I am really kicking myself for registering for this marathon and sentencing myself to a summer of trail running. What was I thinking?

Monday, May 9, 2011

Bike Commuting -- Why Aren't YOU Doing It?

Seriously, I think bike commuting is one of the best things I've ever done. Here are the reasons why:

*It saves gas. As everyone else despairs watching gas prices go higher and higher, I am cheering them and hope they go higher yet! Yes, I know this will bring up the cost of everyhing else too, but I really don't know what else will get Americans out of their SUV's and into alternative-fuel vehicles or mass transit. Since I started bike commuting for real, I have managed to get my gas consumption down to one tank per month. So even if a full tank used to cost $25 and now it costs $40, if I used to have to fill my tank up every week and now I have to fill it up every month, I'm still saving money. ($60 a month, give or take.)

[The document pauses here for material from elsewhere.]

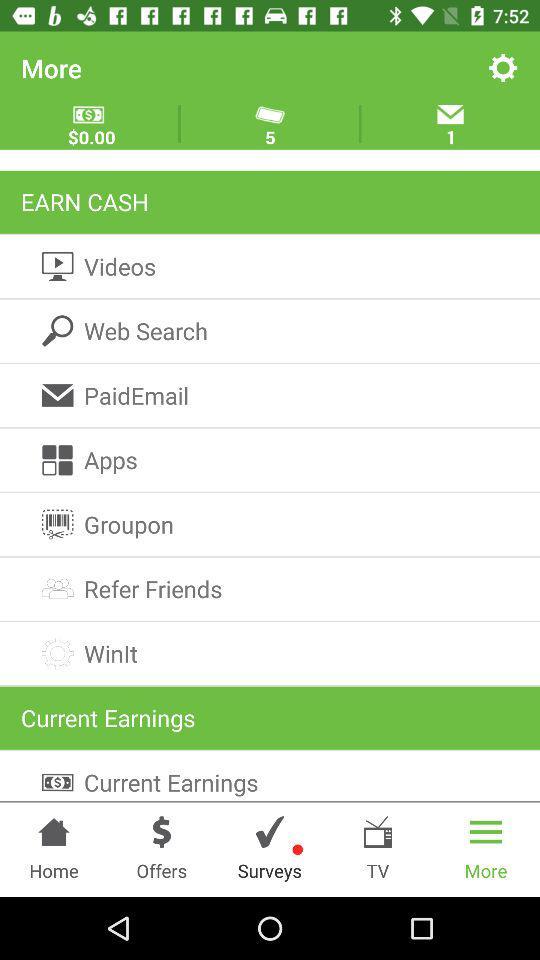  What do you see at coordinates (270, 202) in the screenshot?
I see `item above videos item` at bounding box center [270, 202].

*It burns calories. BIG numbers of calories! My commute is 12.5 miles each way, so that's 25 miles per day. On the rare occasion that I can't get up the energy for another workout after work, it's not the worst thing in the world because I've already burned so many calories on the bike alone. This, along with eating sensibly (not starving myself like I did last time I lost weight) is letting me lose weight easily at about 1-2 lbs per week. It's great watching fat get sucked away from my stomach and watching my thighs turn from flab into muscle!

*It gets me to work in a good mood. I get to look at beautiful sunrises every morning, the endorphins get going, my metabolism gets a kick-start for the day, the weather is spectacularly perfect (cool -- for now) when I ride, and I get to feel superior to all those people driving alone in their cars for the 5 or 6 or however many miles they drive to work.

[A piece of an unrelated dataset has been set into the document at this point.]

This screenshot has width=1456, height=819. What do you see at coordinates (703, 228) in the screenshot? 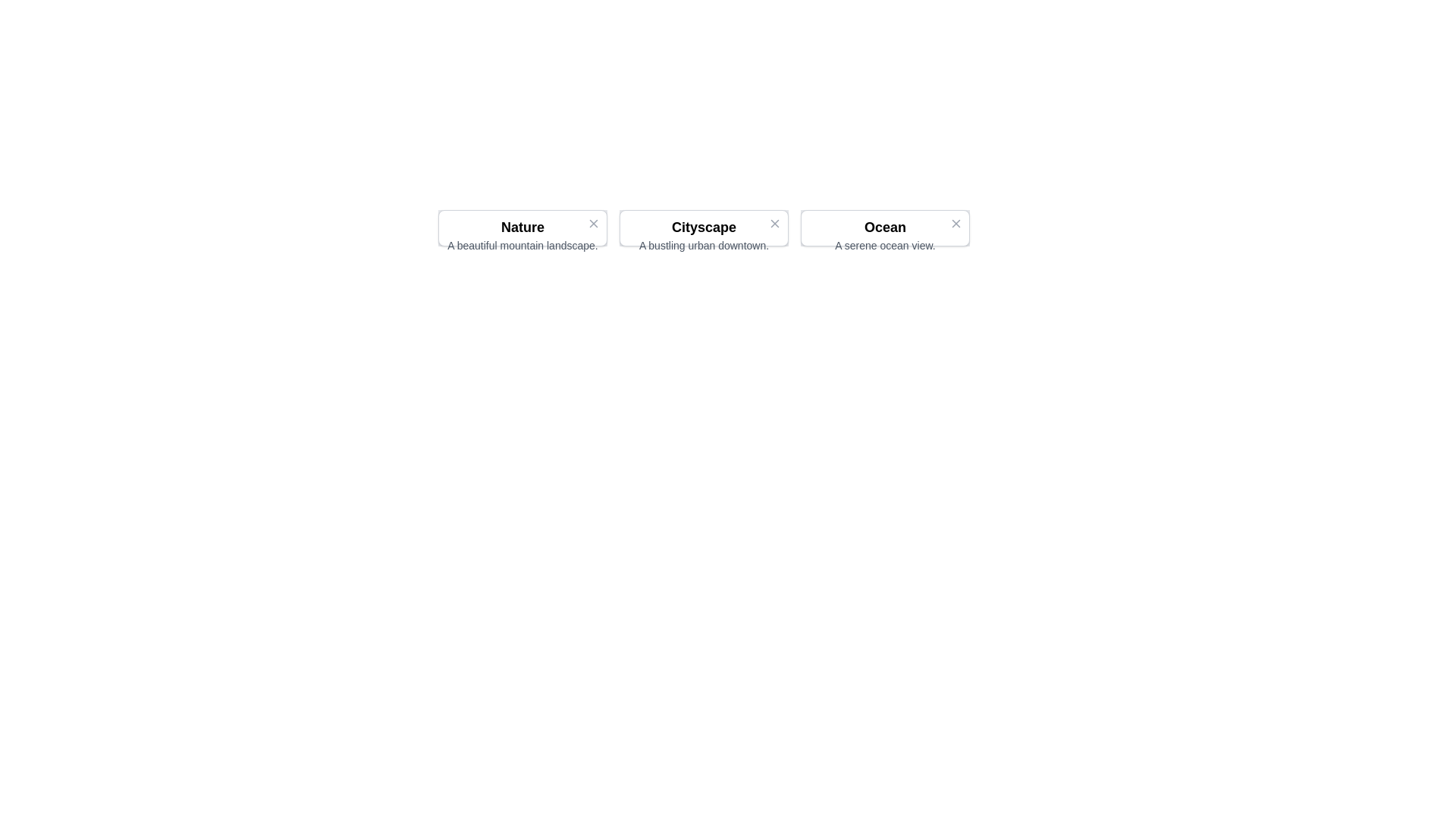
I see `the 'Cityscape' text label, which is styled in a bold and larger font, centered in a card component` at bounding box center [703, 228].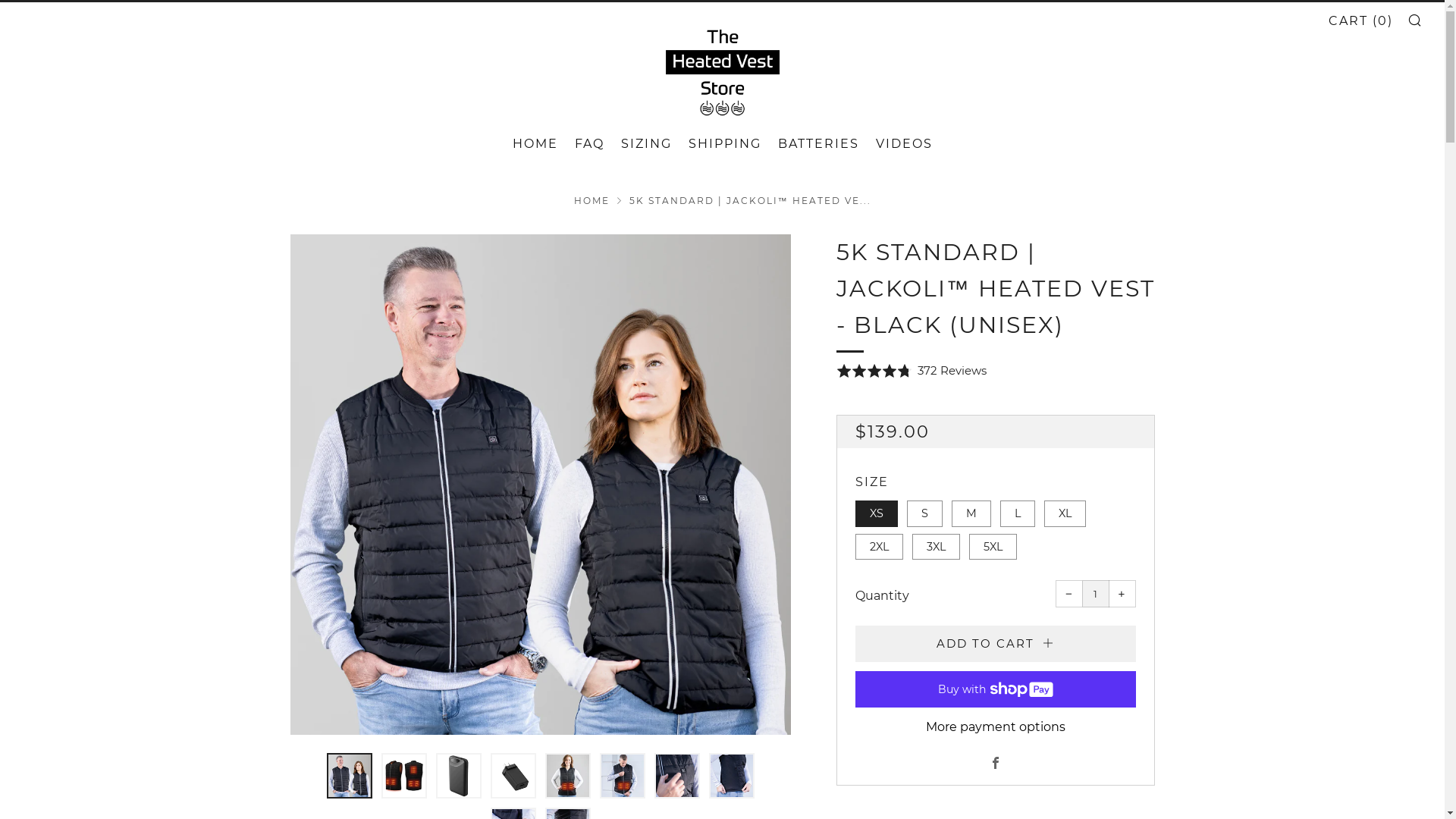 Image resolution: width=1456 pixels, height=819 pixels. What do you see at coordinates (588, 143) in the screenshot?
I see `'FAQ'` at bounding box center [588, 143].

*It is less stressful than driving. I hate my commute in the car -- all those stop lights, backed-up traffic, etc. On the bike I can monitor the traffic lights from half a mile away and adjust my speed accordingly so I practically never have to stop at a light. It feels great to cruise up past a quarter-mile of stopped cars and then casually roll through the intersection as soon as the light changes. I can beat the bus up both Broadway and 22nd in the afternoon, not just sometimes but ALL of the time.

I really can't think of many downsides. There really isn't ever a time I don't want to ride. I guess one downside would be that I either have to ride to work in my work clothes or else carry extra clothes to change into when I get there. For now I ride in the same pants I wear to work, usually jeans, and bring a fresh shirt in my backpack. It works for now but when it gets hotter I will probably have to switch to shorts.

Another disadvantage is that it takes more planning to get to the store. I can stop if I just need one or two things, but I can't do my grocery shopping on the way home like I used to. On the other hand, that keeps me from buying unnecessary crap I don't need. Or at least not buying it so often.

I really think many people in Tucson could be riding to work if they wanted to. I know that I would consider anything up to about 15 miles away to be bike commutable. Beyond that it would start getting tough, but most of us honestly don't live that far away from work. "But doesn't it get you all sweaty?" people ask. Well... yes. But it's not anything that some paper towels and water, deoderant, fresh clothes, and, of course, putting your hair back can't fix. (Particularly for me, since I work outside. Trust me, in the summer by 10:00 a.m. there is no difference in smell between a mobility instructor who biked to work and one who drove in an air-conditioned car.) Besides, I really don't care if I arrive a little sweaty -- I am proud of being a bike commuter and not contributing to America's foreign oil dependency problem or the high costs of health care brought on by the American obesity problem.

One more thing -- I have started seeing more bike commuters as gas gets more and more expensive, but I have to ask, why are they all male? I don't think I have ever seen a female cyclist in the mornings, as in, not EVER! I so hope it's not because of the hair-getting-messed-up thing. Please tell me that's not it!